Recordó haberse preguntado ella misma por qué se había sentido atraída por Iniko y no por Laha. Posiblemente los espíritus también tuvieran una razón para eso.

Afuera comenzó a llover.

El comentario de Iniko le produjo una sensación extraña.

Como si parte de su sangre reconociera esa situación.

—¿Recuerdas el día que me tropecé contigo? —Aquello había sucedido apenas tres semanas antes, pero a Clarence le parecía una eternidad.

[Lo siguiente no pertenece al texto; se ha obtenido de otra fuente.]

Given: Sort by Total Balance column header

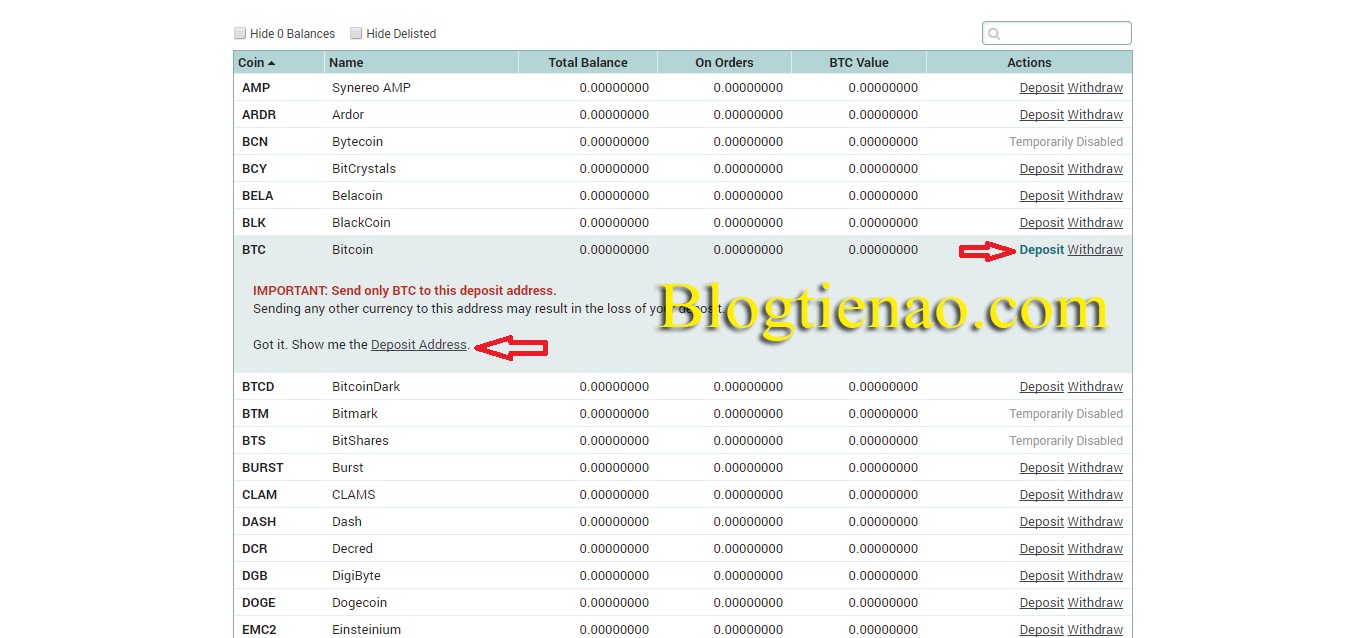Looking at the screenshot, I should pos(588,62).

—¿Cuando te confundí con una secretaria recién llegada? —preguntó Iniko.

Clarence se rio.

—¡Sí! He de reconocer que me diste un poco de miedo.

—Espero que ya se te haya pasado.

—Hmmm. No del todo. Cuando te conocí en Sampaka, y luego en casa de tu madre, me pareciste hosco y huraño.

Él se giró hacia ella sorprendido.

—Sí —insistió ella—. Incluso me pareció que no te caía nada bien. ¿No te acuerdas? En la cena, tu madre te dijo algo en bubi y entonces cambiaste. —Iniko hizo un gesto de asentimiento—. ¿Qué te dijo?

—Un tópico. Que no te juzgase sin conocerte.

—Pues fue un consejo muy acertado. Fíjate cómo han cambiado las cosas. Si ahora reinara el rey Eweera, estarías amenazado por simpatizar con una blanca.

Él estalló en carcajadas antes de replicar:

—Si ahora reinara el rey Eweera, estarías amenazada por intentar apoderarte de un bubi.

Iniko detuvo el todoterreno frente a la oxidada verja con restos de pintura roja sobre la que lucía un nombre soldado —SA_PAK_— que había perdido dos letras.

—Ya que eres tan lista, has leído tanto y te gustan tanto los nombres… ¿Sabes qué significa Sampaka?

Clarence pensó durante unos segundos. La finca había nacido junto al poblado al que se había llamado Zaragoza…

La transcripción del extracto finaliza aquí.